You are asked to filter the data below and copy every line holding "will".

(RECORD SET):
^^^^^^^^
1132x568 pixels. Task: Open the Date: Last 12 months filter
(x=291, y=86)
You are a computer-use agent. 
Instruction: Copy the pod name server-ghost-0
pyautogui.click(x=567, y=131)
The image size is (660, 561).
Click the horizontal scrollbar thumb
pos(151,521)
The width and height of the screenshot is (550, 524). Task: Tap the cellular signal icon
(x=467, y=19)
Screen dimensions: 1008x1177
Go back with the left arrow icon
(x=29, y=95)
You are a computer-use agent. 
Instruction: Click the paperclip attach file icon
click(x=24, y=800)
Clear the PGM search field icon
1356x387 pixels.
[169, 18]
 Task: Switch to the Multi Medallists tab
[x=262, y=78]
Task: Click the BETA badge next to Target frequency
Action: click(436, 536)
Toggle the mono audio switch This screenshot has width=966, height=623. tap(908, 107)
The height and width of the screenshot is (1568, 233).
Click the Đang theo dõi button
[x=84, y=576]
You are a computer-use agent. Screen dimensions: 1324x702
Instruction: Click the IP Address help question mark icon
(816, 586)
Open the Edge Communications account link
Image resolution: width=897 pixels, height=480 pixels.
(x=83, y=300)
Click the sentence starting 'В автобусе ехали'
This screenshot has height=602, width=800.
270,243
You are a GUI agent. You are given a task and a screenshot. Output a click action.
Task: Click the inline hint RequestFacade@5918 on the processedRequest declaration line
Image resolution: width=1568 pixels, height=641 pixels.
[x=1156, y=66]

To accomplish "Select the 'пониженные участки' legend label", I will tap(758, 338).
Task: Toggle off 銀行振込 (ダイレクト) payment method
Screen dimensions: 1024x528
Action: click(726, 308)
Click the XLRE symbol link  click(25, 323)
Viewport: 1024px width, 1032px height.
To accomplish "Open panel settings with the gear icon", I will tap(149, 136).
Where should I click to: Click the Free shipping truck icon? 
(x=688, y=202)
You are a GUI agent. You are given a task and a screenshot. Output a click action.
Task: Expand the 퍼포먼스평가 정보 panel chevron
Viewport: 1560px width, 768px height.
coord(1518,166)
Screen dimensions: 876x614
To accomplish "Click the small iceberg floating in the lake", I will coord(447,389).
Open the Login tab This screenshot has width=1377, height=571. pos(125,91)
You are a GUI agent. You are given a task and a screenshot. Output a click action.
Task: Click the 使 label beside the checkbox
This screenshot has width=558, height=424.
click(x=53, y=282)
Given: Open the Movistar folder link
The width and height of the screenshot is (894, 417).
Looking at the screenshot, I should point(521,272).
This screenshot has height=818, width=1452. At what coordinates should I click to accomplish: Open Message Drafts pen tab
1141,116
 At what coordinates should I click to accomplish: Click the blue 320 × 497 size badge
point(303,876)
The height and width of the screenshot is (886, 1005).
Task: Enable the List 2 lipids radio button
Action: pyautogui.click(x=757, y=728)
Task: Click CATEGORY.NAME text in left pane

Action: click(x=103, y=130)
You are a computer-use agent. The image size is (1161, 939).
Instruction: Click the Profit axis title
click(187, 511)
^^^^^^^^
(SOLVED PROBLEM):
To accomplish "Select the 'пониженные участки' legend label", I will tap(758, 338).
To accomplish "Open panel settings with the gear icon", I will tap(149, 136).
To accomplish "Click the small iceberg floating in the lake", I will coord(447,389).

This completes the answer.